The ECB’s primary mandate is to maintain price stability, which means either controlling inflation or stimulating growth. Its primary tool is the raising or lowering of interest rates. Relatively high interest rates – or the expectation of higher rates – will usually benefit the Euro and vice versa.
The ECB Governing Council makes monetary policy decisions at meetings held eight times a year. Decisions are made by heads of the Eurozone national banks and six permanent members, including the President of the ECB, Christine Lagarde.
Eurozone inflation data, measured by the Harmonized Index of Consumer Prices (HICP), is an important econometric for the Euro. If inflation rises more than expected, especially if above the ECB’s 2% target, it obliges the ECB to raise interest rates to bring it back under control.
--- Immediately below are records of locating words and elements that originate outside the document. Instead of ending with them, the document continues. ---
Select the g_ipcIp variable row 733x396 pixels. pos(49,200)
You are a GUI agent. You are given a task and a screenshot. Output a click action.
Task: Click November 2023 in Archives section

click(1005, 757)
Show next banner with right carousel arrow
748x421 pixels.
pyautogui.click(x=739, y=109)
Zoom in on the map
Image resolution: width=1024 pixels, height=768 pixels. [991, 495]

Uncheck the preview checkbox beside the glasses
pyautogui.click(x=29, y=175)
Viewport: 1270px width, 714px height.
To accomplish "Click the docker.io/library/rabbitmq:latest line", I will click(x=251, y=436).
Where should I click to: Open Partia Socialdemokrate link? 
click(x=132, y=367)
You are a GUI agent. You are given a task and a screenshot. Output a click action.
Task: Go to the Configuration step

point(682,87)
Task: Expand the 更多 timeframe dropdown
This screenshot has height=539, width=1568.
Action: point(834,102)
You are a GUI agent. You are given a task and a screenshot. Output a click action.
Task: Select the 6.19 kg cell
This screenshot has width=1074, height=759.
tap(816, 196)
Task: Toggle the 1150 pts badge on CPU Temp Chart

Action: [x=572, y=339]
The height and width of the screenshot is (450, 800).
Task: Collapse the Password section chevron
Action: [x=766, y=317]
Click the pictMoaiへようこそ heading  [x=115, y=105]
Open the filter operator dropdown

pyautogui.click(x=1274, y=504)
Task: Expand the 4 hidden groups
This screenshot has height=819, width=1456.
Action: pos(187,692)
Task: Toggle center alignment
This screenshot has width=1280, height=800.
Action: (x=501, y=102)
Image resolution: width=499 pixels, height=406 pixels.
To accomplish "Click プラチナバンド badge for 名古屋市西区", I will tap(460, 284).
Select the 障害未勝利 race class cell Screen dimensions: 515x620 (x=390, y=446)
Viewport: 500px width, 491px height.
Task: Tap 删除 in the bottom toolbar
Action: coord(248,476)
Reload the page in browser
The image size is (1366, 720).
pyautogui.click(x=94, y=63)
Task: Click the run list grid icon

Relatively high interest rates compared to its counterparts will usually benefit the Euro, as it makes the region more attractive as a place for global investors to park their money.
Data releases gauge the health of the economy and can impact on the Euro. Indicators such as GDP, Manufacturing and Services PMIs, employment, and consumer sentiment surveys can all influence the direction of the single currency.
A strong economy is good for the Euro. Not only does it attract more foreign investment but it may encourage the ECB to put up interest rates, which will directly strengthen the Euro. Otherwise, if economic data is weak, the Euro is likely to fall.
Economic data for the four largest economies in the euro area (Germany, France, Italy and Spain) are especially significant, as they account for 75% of the Eurozone’s economy.
Another significant data release for the Euro is the Trade Balance. This indicator measures the difference between what a country earns from its exports and what it spends on imports over a given period.
If a country produces highly sought after exports then its currency will gain in value purely from the extra demand created from foreign buyers seeking to purchase these goods. Therefore, a positive net Trade Balance strengthens a currency and vice versa for a negative balance.